(Items from a data source)
○ ○ ○ ○ ○
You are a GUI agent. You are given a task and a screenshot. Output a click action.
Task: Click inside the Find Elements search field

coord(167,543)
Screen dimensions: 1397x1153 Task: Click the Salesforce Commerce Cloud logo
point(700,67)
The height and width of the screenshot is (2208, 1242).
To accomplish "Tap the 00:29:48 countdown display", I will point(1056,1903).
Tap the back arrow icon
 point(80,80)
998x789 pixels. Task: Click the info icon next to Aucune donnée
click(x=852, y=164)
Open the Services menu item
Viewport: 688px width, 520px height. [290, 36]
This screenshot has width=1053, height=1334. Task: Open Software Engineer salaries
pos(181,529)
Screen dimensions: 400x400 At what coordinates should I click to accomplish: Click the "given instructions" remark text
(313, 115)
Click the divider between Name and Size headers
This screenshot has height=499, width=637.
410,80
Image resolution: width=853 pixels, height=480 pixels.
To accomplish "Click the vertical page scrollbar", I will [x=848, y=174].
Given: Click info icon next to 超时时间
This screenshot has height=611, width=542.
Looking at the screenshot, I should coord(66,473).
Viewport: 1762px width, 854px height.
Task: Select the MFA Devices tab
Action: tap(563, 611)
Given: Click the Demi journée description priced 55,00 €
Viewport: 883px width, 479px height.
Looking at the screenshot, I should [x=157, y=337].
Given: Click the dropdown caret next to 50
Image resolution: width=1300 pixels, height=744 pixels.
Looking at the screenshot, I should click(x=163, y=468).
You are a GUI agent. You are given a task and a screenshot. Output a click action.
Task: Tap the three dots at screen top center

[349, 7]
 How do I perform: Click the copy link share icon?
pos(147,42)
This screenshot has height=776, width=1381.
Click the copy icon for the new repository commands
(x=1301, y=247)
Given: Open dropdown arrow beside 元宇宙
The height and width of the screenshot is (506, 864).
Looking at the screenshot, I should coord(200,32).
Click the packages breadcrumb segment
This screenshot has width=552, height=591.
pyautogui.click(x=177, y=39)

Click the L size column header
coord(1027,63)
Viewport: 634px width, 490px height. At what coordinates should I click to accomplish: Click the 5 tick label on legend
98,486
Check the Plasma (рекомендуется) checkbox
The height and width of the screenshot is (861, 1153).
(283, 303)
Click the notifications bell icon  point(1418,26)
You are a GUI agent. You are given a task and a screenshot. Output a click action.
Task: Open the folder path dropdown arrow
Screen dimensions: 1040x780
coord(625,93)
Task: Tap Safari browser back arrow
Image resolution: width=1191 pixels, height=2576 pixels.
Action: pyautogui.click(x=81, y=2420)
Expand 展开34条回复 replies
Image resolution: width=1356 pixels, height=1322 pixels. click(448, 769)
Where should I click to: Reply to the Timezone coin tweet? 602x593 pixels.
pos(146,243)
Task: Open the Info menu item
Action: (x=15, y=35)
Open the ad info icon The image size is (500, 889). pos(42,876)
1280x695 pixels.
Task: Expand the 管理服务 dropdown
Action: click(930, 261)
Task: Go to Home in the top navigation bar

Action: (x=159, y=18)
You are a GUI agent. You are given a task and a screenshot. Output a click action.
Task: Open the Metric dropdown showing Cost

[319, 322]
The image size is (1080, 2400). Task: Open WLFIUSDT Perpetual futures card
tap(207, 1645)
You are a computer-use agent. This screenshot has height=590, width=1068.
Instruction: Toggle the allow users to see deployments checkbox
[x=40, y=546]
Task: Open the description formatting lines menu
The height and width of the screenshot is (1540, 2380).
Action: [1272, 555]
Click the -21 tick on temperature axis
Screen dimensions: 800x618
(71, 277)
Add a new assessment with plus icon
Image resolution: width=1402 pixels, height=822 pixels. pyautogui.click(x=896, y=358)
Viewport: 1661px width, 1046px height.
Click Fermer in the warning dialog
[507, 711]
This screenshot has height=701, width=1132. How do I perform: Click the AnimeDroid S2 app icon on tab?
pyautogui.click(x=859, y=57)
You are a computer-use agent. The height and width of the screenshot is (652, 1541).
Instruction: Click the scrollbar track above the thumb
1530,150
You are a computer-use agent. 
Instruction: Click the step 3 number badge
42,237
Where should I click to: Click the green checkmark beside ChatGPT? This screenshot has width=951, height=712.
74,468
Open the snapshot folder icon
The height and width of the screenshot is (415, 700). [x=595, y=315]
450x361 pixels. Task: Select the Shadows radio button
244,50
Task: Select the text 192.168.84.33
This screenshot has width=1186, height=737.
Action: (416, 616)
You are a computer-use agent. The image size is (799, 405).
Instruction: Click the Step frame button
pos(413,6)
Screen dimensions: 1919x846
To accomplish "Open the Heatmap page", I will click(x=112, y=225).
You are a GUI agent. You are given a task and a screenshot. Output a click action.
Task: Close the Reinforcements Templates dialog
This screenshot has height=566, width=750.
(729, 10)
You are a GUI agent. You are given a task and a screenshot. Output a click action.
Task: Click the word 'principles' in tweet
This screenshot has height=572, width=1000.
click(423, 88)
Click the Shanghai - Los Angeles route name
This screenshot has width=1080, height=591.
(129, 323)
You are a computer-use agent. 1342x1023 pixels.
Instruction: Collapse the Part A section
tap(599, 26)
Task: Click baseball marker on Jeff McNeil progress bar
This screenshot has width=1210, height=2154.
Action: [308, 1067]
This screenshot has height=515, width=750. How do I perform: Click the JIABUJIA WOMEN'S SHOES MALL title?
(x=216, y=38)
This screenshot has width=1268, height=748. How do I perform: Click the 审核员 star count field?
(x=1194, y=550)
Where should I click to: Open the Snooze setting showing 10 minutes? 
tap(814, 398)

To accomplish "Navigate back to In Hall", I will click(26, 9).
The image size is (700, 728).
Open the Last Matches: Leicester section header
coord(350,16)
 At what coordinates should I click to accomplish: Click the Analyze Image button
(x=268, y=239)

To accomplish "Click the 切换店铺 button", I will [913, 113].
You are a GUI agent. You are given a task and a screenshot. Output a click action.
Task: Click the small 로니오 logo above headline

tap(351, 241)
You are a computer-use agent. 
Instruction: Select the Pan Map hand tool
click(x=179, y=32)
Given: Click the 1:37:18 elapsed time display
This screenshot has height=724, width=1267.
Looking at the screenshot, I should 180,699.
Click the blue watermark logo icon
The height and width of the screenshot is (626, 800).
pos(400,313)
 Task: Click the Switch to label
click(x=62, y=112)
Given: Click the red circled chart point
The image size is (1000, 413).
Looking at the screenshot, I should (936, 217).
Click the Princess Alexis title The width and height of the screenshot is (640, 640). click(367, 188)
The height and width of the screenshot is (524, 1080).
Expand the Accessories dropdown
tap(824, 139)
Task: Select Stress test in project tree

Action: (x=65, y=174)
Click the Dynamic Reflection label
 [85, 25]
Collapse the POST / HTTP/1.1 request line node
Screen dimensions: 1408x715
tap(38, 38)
○ ○ ○ ○ ○
■ **WHAT NEEDS TO BE DONE**
All that is wanted is a faithful reproduction of the line above with "Viewport: 634px width, 490px", the line with "You are a computer-use agent. This", and every line in between.

■ **SOLUTION TO THIS PROBLEM**
Viewport: 634px width, 490px height. At what coordinates should I click to accomplish: Click the 5 tick label on legend
98,486
Check the Plasma (рекомендуется) checkbox
The height and width of the screenshot is (861, 1153).
(283, 303)
Click the notifications bell icon  point(1418,26)
You are a GUI agent. You are given a task and a screenshot. Output a click action.
Task: Open the folder path dropdown arrow
Screen dimensions: 1040x780
coord(625,93)
Task: Tap Safari browser back arrow
Image resolution: width=1191 pixels, height=2576 pixels.
Action: pyautogui.click(x=81, y=2420)
Expand 展开34条回复 replies
Image resolution: width=1356 pixels, height=1322 pixels. click(448, 769)
Where should I click to: Reply to the Timezone coin tweet? 602x593 pixels.
pos(146,243)
Task: Open the Info menu item
Action: (x=15, y=35)
Open the ad info icon The image size is (500, 889). pos(42,876)
1280x695 pixels.
Task: Expand the 管理服务 dropdown
Action: click(930, 261)
Task: Go to Home in the top navigation bar

Action: (x=159, y=18)
You are a GUI agent. You are given a task and a screenshot. Output a click action.
Task: Open the Metric dropdown showing Cost

[319, 322]
The image size is (1080, 2400). Task: Open WLFIUSDT Perpetual futures card
tap(207, 1645)
You are a computer-use agent. This screenshot has height=590, width=1068.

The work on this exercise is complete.